▶ **Exercise directions**
Beginning with the line that contains "You are a GUI", copy each subsequent line of the data below through the last one, including both ends but not the pictures.

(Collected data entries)
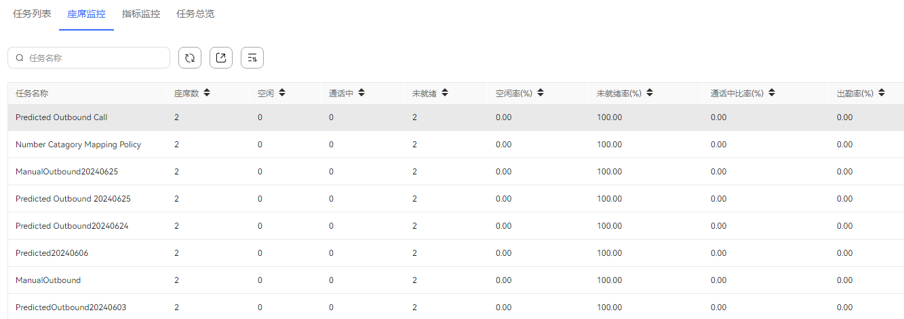Click the search magnifier icon

click(20, 58)
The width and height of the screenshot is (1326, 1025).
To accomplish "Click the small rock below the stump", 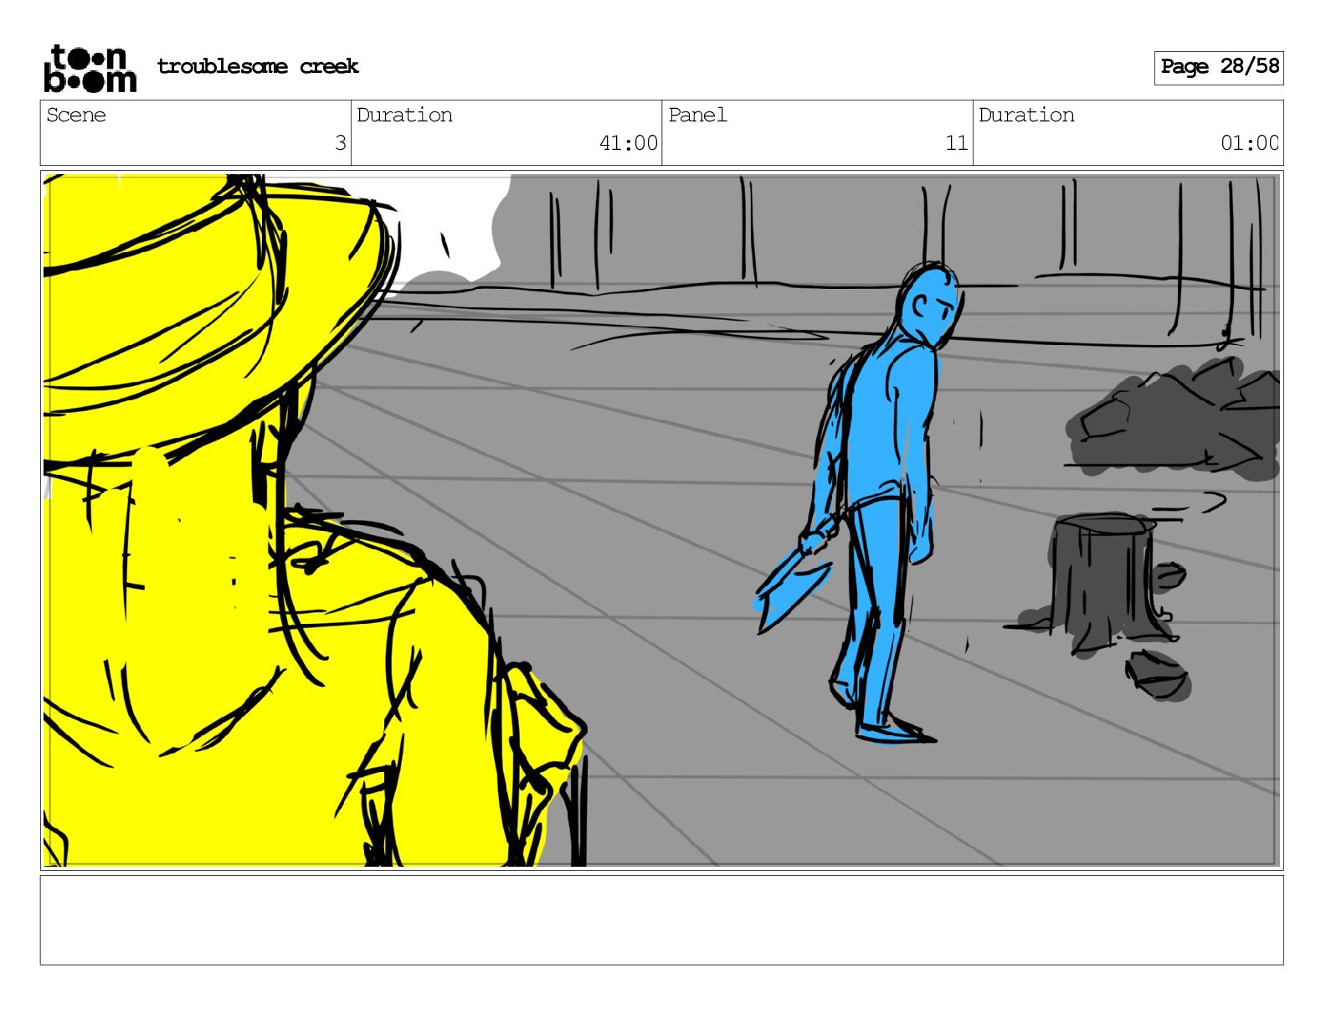I will tap(1158, 674).
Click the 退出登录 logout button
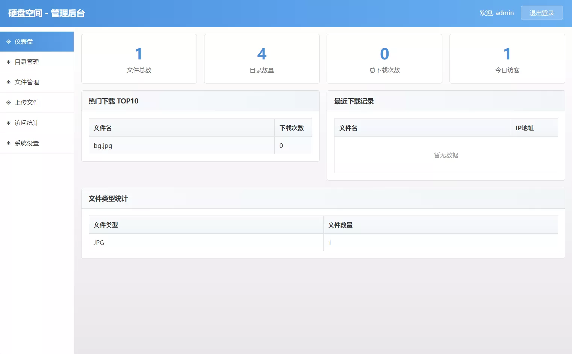 click(x=542, y=13)
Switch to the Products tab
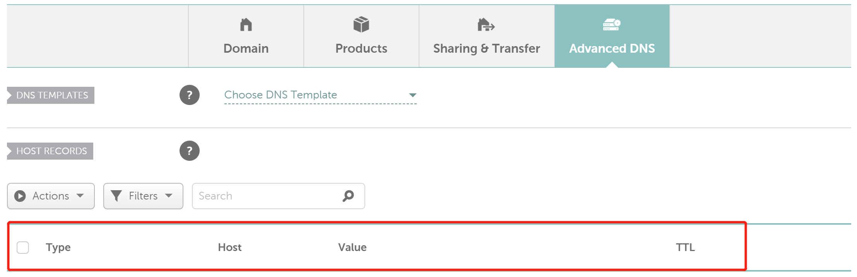This screenshot has height=277, width=857. click(x=361, y=48)
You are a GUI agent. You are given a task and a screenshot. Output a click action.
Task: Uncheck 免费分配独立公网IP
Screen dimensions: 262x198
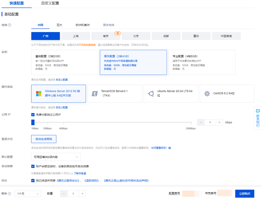click(x=33, y=115)
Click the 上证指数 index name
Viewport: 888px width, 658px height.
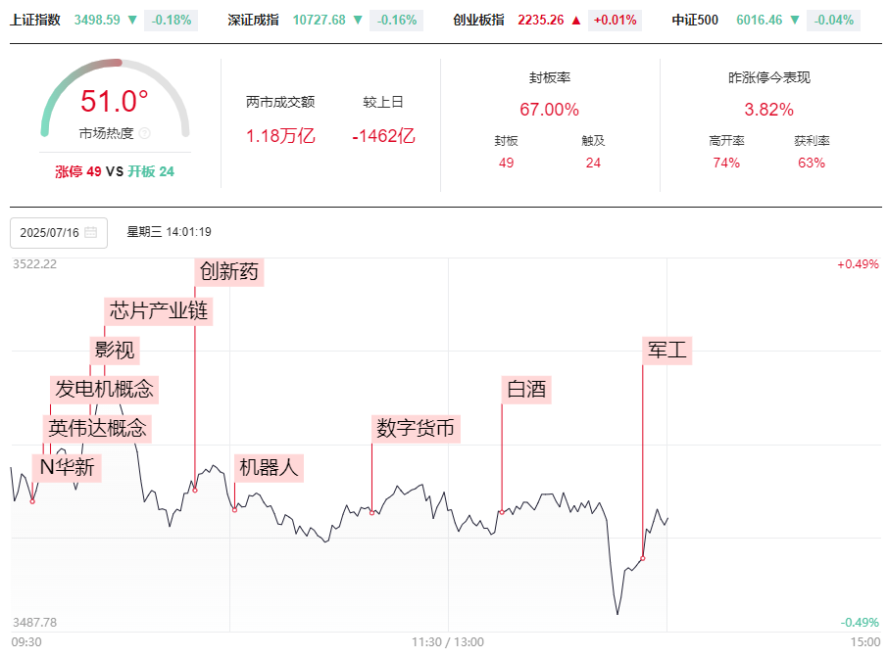35,20
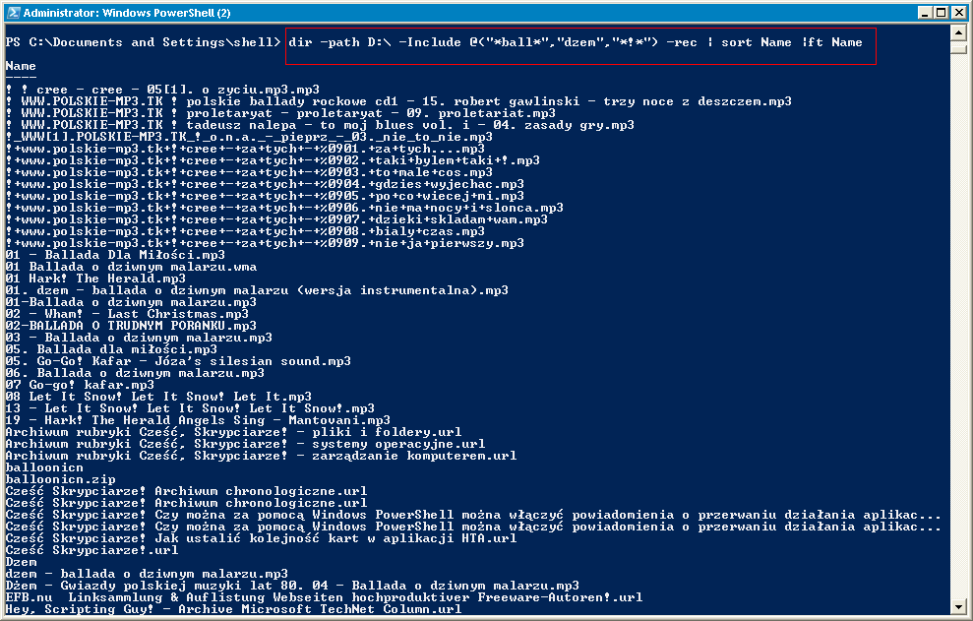The image size is (973, 621).
Task: Minimize the PowerShell window
Action: tap(925, 13)
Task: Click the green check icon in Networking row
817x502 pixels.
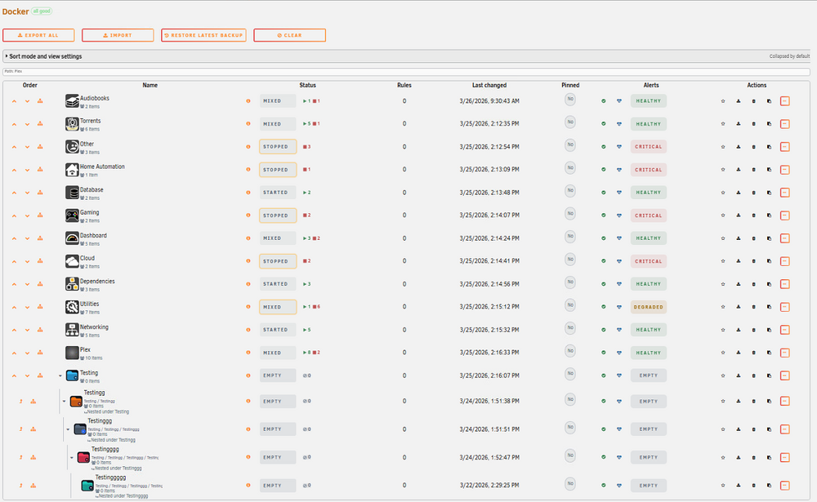Action: pos(604,330)
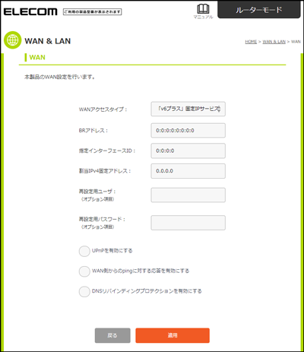The width and height of the screenshot is (304, 352).
Task: Click the ELECOM logo
Action: point(30,11)
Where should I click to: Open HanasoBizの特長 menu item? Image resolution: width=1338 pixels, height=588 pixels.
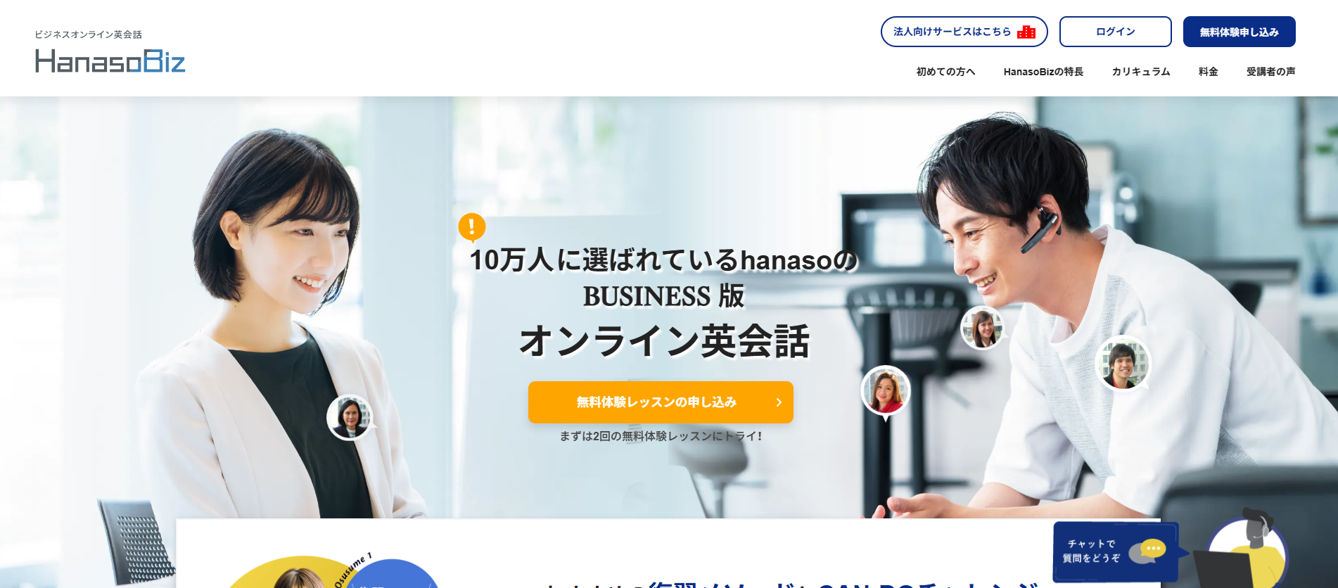(x=1043, y=72)
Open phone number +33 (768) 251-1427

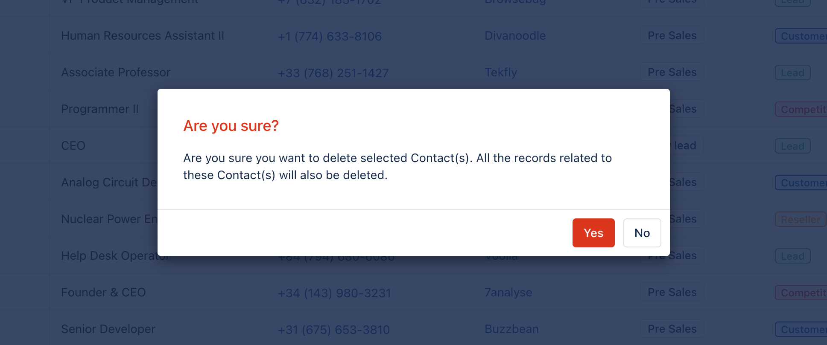[x=333, y=73]
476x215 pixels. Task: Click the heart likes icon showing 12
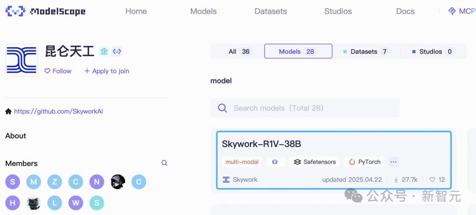(x=432, y=180)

▶ **Output for this task**
You are a GUI agent. You are given a task and a screenshot. Output a click action.
Task: Uncheck 免费分配独立公网IP
Screen dimensions: 262x198
click(x=33, y=115)
Click the 上证指数 index name
Viewport: 888px width, 658px height.
35,20
The image size is (973, 621).
Task: Minimize the PowerShell window
Action: tap(925, 13)
Task: Click the green check icon in Networking row
817x502 pixels.
Action: pos(604,330)
The width and height of the screenshot is (304, 352).
Task: Click the ELECOM logo
Action: point(30,11)
Where should I click to: Open HanasoBizの特長 menu item? Image resolution: width=1338 pixels, height=588 pixels.
(x=1043, y=72)
Open phone number +33 (768) 251-1427

[x=333, y=73]
476x215 pixels. Task: Click the heart likes icon showing 12
(x=432, y=180)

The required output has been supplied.